One of my favorite games of this generation so far and of all time, Bloodborne, is classified as an action adventure game yet because of its setting, tone, enemies, and bosses, it can also feel like a survival horror game. As the player, your whole goal is to fight against the affliction that has taken over the city of Yharnam and work your way up to destroying its source. Not only is just about every living thing trying to kill you, but they are all creepy, gross, and even downright terrifying.
Except for these little guys
Some of these enemies, like the Amygdala, named after the part of our brain that controls fear and aggression, aren’t even visible to you at first, so if you happen to go into the wrong corner, you’ll mysteriously float up in the air and then die without even realizing what happened. In a way, it seems to symbolize our fear of the unknown. In order to actually see them you have to have a certain amount of insight, which governs the amount of inhuman knowledge you have acquired by exploring the game and defeating enemies.
One other thing that Bloodborne does well is keeping our fear and stress constant,and as we explore deeper into the game’s world, the more on edge we get about an enemy unexpected coming at us as soon as we turn a corner. Bloodborne does an excellent job of keeping us on our toes. In this case, our fear helps us be prepared for something we may feel will happen in the near future. If players get defeated by a strong enemy, Bloodborne allows them to travel back to the closest save point to that enemy, and when they succeed at defeating it they can progress further into the game. The player has to have the courage to face that enemy again, and according to an article by the Huffington Post, fear and courage go together hand in hand and fears have to be faced head on for us to get past them.

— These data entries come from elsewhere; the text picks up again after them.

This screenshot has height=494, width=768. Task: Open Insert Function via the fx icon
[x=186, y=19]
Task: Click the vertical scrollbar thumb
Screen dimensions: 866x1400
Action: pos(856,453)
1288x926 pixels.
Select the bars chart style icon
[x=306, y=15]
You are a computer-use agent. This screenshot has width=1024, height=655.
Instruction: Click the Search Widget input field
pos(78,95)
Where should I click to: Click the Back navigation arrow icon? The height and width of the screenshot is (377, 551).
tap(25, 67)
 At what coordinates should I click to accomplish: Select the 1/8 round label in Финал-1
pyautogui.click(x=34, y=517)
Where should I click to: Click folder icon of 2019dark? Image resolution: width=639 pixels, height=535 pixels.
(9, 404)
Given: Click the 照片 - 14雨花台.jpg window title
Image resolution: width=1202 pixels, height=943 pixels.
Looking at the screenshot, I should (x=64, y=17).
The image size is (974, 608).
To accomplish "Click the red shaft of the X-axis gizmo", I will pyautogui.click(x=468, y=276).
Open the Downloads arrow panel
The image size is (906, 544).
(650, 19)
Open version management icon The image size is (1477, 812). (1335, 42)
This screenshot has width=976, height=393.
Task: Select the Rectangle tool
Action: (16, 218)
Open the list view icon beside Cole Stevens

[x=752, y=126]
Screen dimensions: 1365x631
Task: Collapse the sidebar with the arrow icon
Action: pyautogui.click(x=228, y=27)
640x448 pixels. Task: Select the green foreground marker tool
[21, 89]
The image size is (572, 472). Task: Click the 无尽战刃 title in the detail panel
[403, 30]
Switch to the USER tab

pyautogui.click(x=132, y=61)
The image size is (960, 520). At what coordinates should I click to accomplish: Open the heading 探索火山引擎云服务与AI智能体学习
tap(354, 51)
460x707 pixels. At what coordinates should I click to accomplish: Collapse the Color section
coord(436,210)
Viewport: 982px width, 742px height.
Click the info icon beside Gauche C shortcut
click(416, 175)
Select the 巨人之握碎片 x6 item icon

There are five other ways fear can help us improve ourselves as well,and Bloodborne happens to connect to all of them. The first is that fear can indicate that you are learning something new, such as learning enemy placement and weaknesses. The second is that it can help confirm that you are outside of your comfort zone. In Bloodborne, you are expected to die an overwhelmingly large amount of times, so much that in the beginning of the game they pretty much make your character’s death mandatory at a point. Once you have finally adapted to an area, you progress to the next one without knowing how far you’ll get before getting defeated again. By doing this, Bloodborne constantly takes us out of our comfort zone as we progress further into the game. The third is giving us creative energy and ideas, if we want to learn how to defeat an enemy or boss without looking it up on the internet, we have to come up with fight strategies ourselves and see what works and what doesn’t. The two last reasons go together and are that fear can be a sign that you are doing something important to you and can cause you to act on something you know is important. If you’re having fun playing a video game like Bloodborne, then it’s probably somewhat important to you, and when you finally figure out a way to defeat a difficult enemy or boss, that fear cause you to act and avoid getting defeated for the umpteenth time.
Fear is meant to keep us safe, although we not only feel it when we are in danger, but also in situations where we feel uncomfortable. When we understand the difference, our fear can actually help us. Improving oneself requires getting out of our comfort zone and getting into situations that may scare us or make us uncomfortable, but once we’ve adapted it can help lead us to improving the quality of our lives.